Without any pictures, reproduce exactly the lines running from the line containing "1024x768 pixels. At" through the end of the entries.

:::

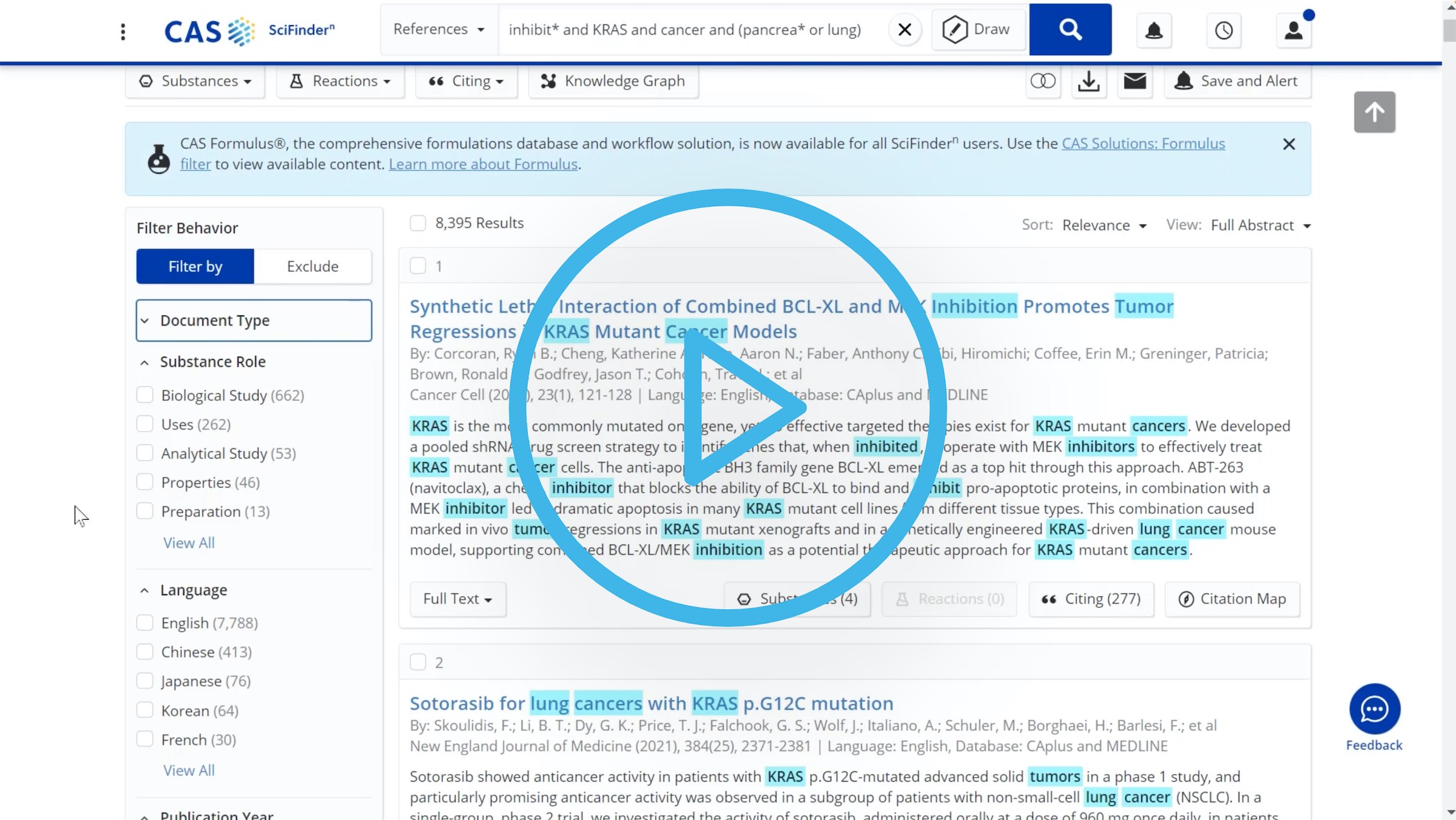The width and height of the screenshot is (1456, 820).
Task: Click the notification bell icon
Action: (1154, 30)
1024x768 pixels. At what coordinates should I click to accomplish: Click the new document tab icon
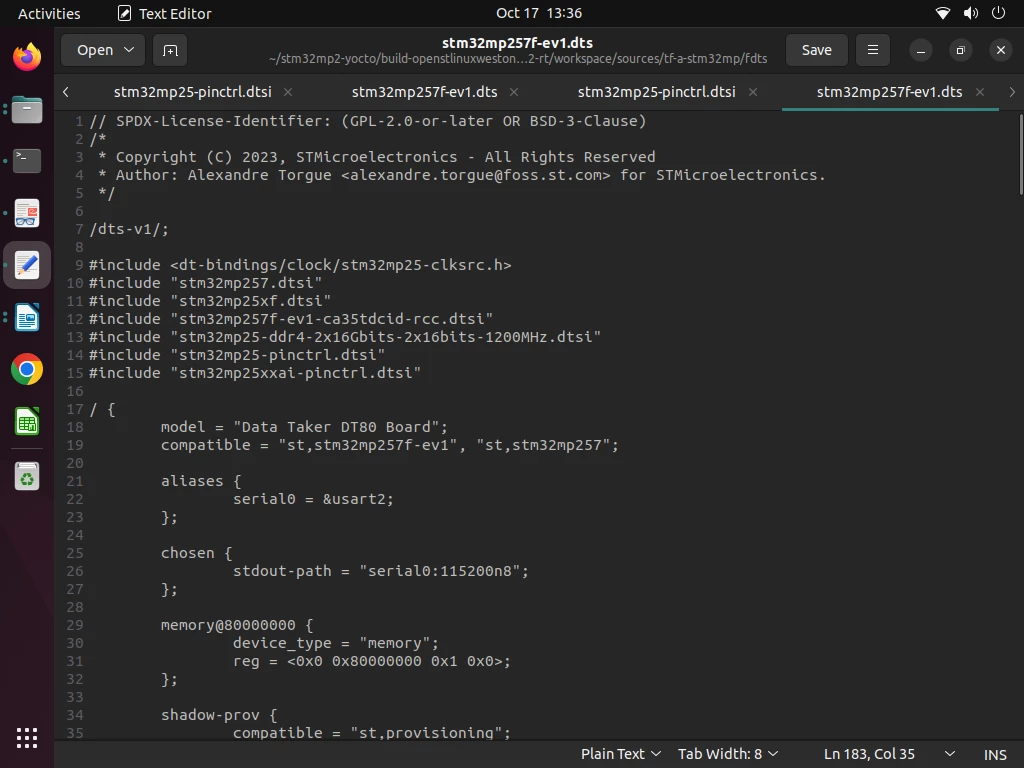(x=170, y=50)
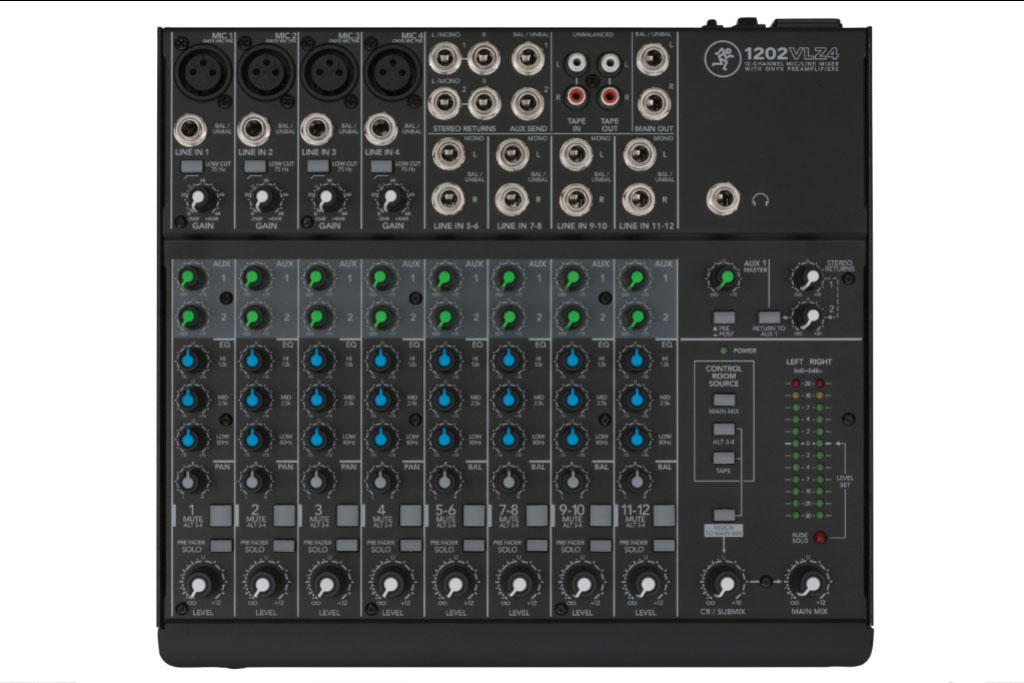Select MAIN MIX as control room source
1024x683 pixels.
click(724, 401)
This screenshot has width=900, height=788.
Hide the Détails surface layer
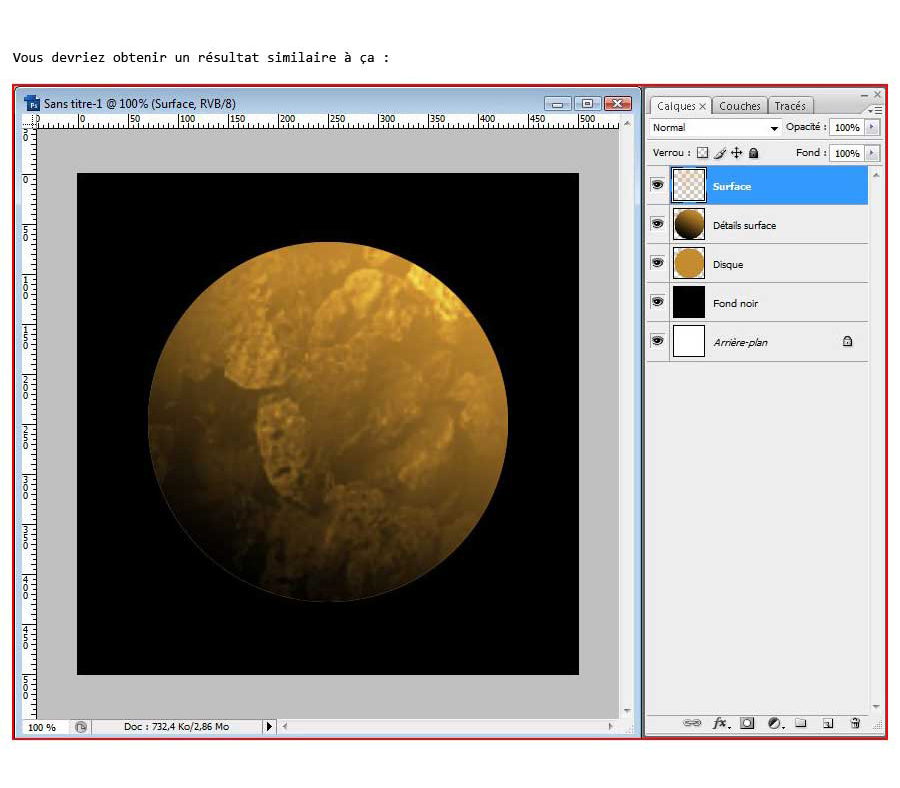(x=657, y=224)
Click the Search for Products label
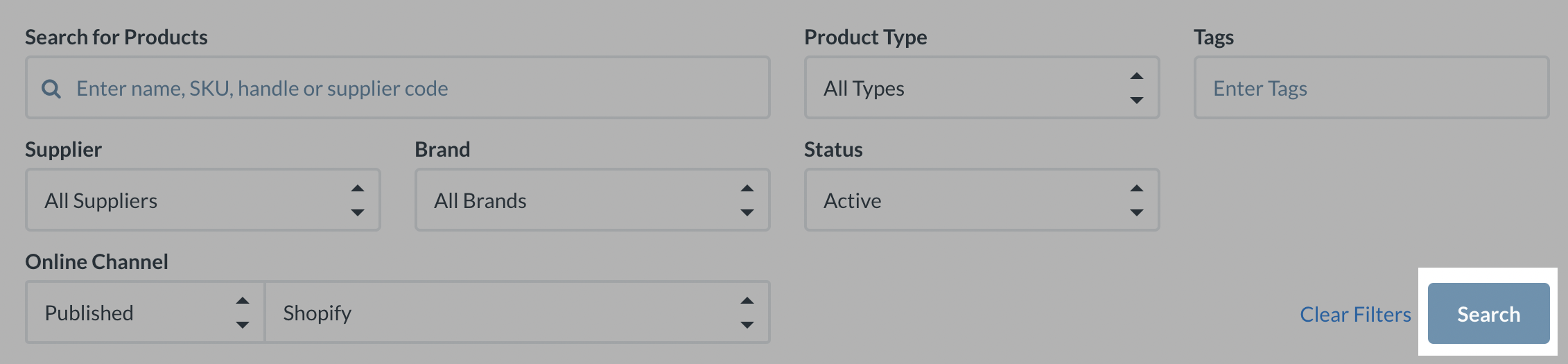 (x=116, y=37)
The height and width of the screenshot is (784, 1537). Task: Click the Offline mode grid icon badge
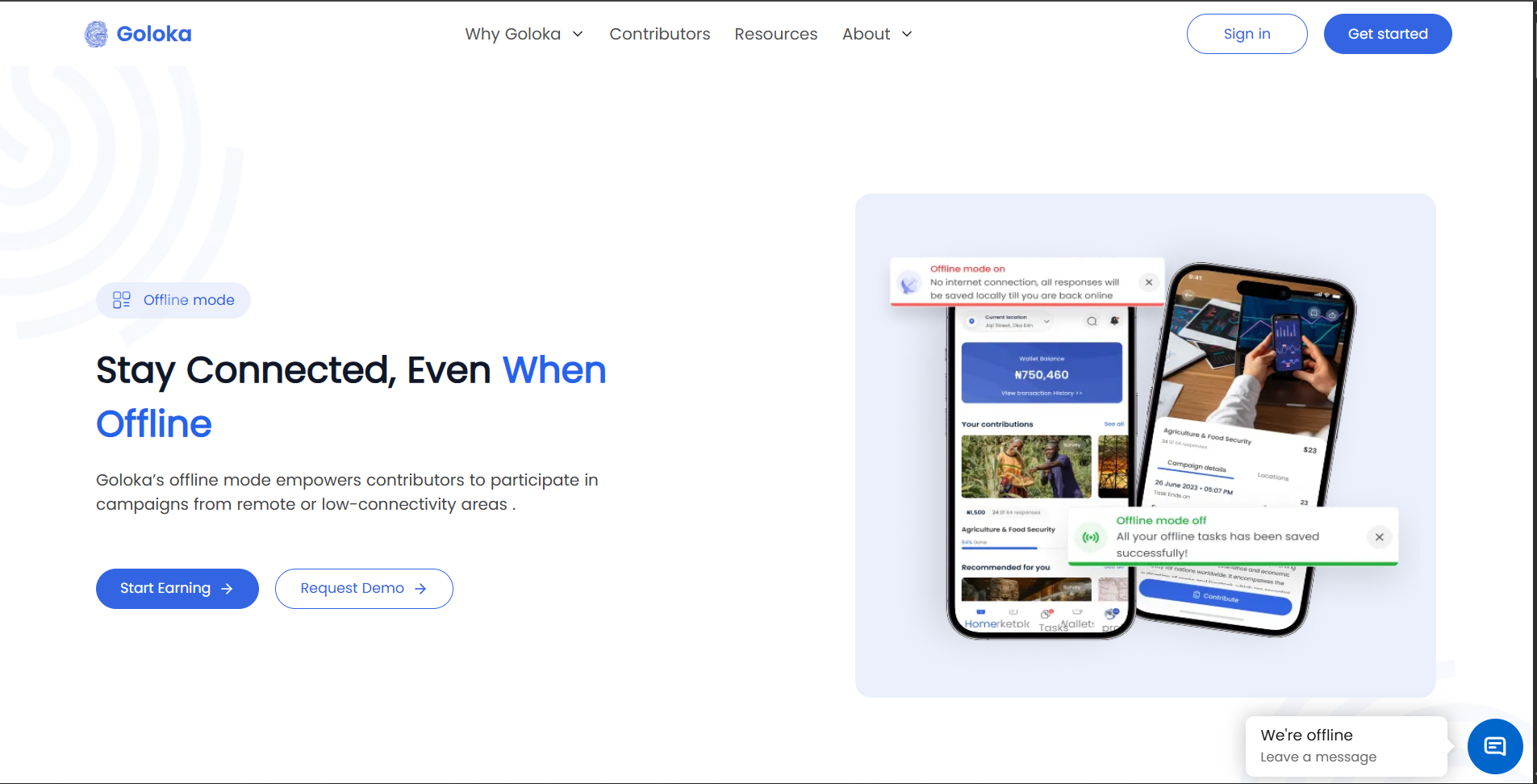122,300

:::

### ANSWER FOR THE TASK
1024x768 pixels. At what coordinates should I click to accomplish: Click the new document tab icon
(x=170, y=50)
Select MAIN MIX as control room source
1024x683 pixels.
click(724, 401)
This screenshot has width=900, height=788.
Hide the Détails surface layer
(x=657, y=224)
Click the Search for Products label
 (x=116, y=37)
The height and width of the screenshot is (784, 1537). Task: Click the Offline mode grid icon badge
122,300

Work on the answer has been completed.